SC for `fresh look` on criterion for awarding death penalty

The Supreme Court has said its Constitution bench`s landmark judgement of 1980 on criterion for imposing death penalty needs a "fresh look".

New Delhi: The Supreme Court has said its Constitution bench`s landmark judgement of 1980 on criterion for imposing death penalty needs a "fresh look" as there has been "no uniformity" in following its principles on what constitutes "the rarest of rare" cases.
"This court has not endorsed the approach of aggravating and mitigating circumstances in Bachan Singh (case).
However, this approach has been adopted in several decisions. This needs a fresh look. In any event, there is little or no uniformity in the application of this approach," said a bench of justices K S Radhakrishnan and Madan B Lokur.

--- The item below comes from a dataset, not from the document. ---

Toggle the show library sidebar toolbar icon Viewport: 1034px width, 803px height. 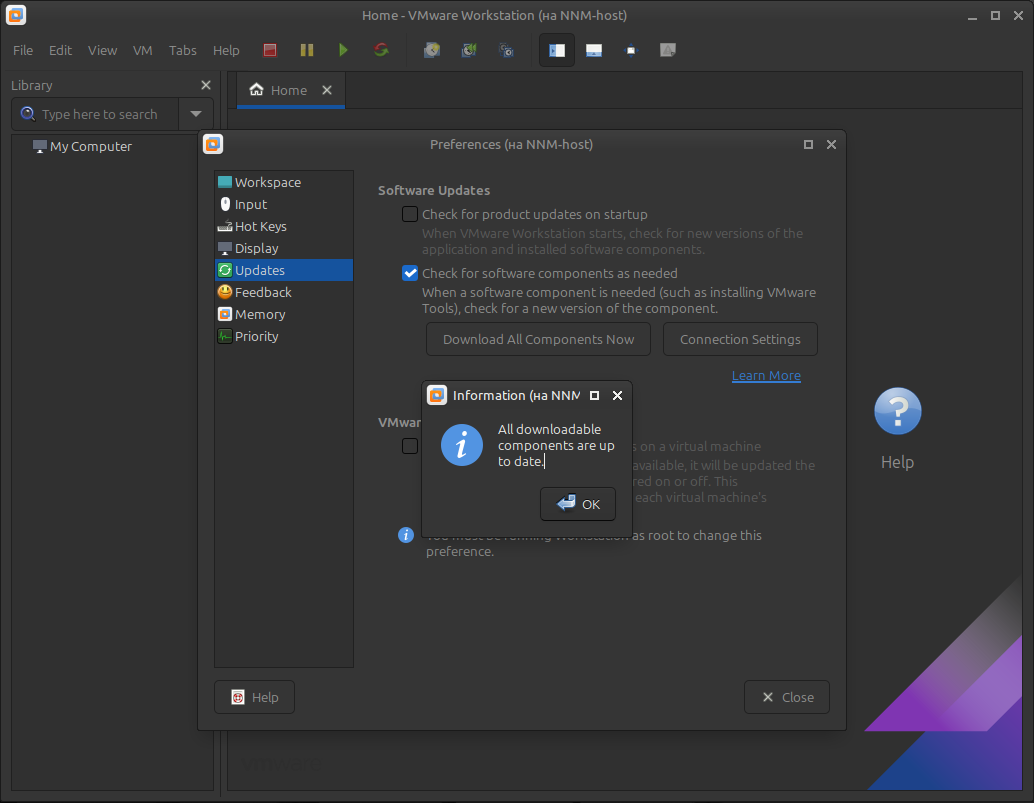[x=557, y=50]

The famous case of Bachan Singh versus State of Punjab, decided 32 years ago by the apex court, had dealt with two issues - the first pertained to the constitutional validity of the death penalty for murder as provided in Section 302 of the IPC and second one was on "sentencing procedure embodied in sub-section (3) of Section 354 of the CrPC, 1973."

It had dealt with aggravating and mitigating circumstances of the case. While aggravating circumstances deal with the offence, the mitigating circumstances relate to the offender.

Justice Lokur, writing the judgement for the bench, differed with the view of the famous verdict.

"Aggravating circumstances relate to the crime while mitigating circumstances relate to the criminal. A balance sheet cannot be drawn up for comparing the two. The considerations for both are distinct and unrelated. The use of the mantra of aggravating and mitigating circumstances needs a review," the judgement said.

The bench rued that judiciary has not dealt with the
sentencing process with due seriousness.

"In sentencing process, both the crime and the criminal are equally important. We have, unfortunately, not taken the sentencing process as seriously as it should be with the result that in capital offences, it has become judge-centric sentencing rather than principled sentencing.

"The Constitution Bench of this Court has not encouraged standardisation and categorisation of crimes and even otherwise it is not possible to standardise and categorise all crimes," the court said.

The Constitution Bench had observed that under the old CrPC, the sentence of death and life imprisonment under section 302 of the IPC could be imposed "after weighing the aggravating and mitigating circumstances of the particular case."

However, the standard of making the balance sheet of the mitigating and aggravating circumstances has been applied differently by different judges and needed to be looked at afresh.

The court, in 1980, had classified the nature of cases to carve out the "rarest of rare" category, while identifying mitigating circumstances which it held should enable a judge to consider awarding life sentence even in convictions warranting imposition of death penalty.